- [What is required]
Would you transcribe word for word every line from the one containing "Däckbranschen register (831, 277)" to the end of the data, both ends included, and leave out the rest?

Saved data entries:
------------------------------

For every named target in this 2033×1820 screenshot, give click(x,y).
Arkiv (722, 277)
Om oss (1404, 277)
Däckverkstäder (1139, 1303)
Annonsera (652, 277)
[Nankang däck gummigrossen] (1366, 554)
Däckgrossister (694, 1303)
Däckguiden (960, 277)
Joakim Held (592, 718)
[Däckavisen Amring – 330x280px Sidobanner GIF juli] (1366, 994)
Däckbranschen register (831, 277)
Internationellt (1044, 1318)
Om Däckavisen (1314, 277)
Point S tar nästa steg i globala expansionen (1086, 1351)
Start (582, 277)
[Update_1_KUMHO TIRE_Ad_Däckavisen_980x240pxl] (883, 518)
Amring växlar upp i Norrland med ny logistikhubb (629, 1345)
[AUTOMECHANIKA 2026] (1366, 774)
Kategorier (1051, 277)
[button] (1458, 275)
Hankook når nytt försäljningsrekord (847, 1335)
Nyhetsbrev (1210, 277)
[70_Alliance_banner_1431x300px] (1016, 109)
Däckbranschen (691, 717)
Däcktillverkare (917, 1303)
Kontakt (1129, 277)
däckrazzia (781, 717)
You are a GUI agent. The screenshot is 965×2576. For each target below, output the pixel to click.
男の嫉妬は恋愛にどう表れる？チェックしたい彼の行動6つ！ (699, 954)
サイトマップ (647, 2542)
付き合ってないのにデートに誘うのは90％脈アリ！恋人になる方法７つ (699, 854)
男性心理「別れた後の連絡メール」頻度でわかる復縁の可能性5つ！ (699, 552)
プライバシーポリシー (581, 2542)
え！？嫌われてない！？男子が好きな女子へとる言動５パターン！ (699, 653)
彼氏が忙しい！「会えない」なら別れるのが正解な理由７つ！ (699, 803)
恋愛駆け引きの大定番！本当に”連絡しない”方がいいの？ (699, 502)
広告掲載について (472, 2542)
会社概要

------------------------------

- [Solved problem]
Däckbranschen register (831, 277)
Internationellt (1044, 1318)
Om Däckavisen (1314, 277)
Point S tar nästa steg i globala expansionen (1086, 1351)
Start (582, 277)
[Update_1_KUMHO TIRE_Ad_Däckavisen_980x240pxl] (883, 518)
Amring växlar upp i Norrland med ny logistikhubb (629, 1345)
[AUTOMECHANIKA 2026] (1366, 774)
Kategorier (1051, 277)
[button] (1458, 275)
Hankook når nytt försäljningsrekord (847, 1335)
Nyhetsbrev (1210, 277)
[70_Alliance_banner_1431x300px] (1016, 109)
Däckbranschen (691, 717)
Däcktillverkare (917, 1303)
Kontakt (1129, 277)
däckrazzia (781, 717)
You are a GUI agent. The screenshot is 965×2576. For each target below, output the pixel to click.
男の嫉妬は恋愛にどう表れる？チェックしたい彼の行動6つ！ (699, 954)
サイトマップ (647, 2542)
付き合ってないのにデートに誘うのは90％脈アリ！恋人になる方法７つ (699, 854)
男性心理「別れた後の連絡メール」頻度でわかる復縁の可能性5つ！ (699, 552)
プライバシーポリシー (581, 2542)
え！？嫌われてない！？男子が好きな女子へとる言動５パターン！ (699, 653)
彼氏が忙しい！「会えない」なら別れるのが正解な理由７つ！ (699, 803)
恋愛駆け引きの大定番！本当に”連絡しない”方がいいの？ (699, 502)
広告掲載について (472, 2542)
会社概要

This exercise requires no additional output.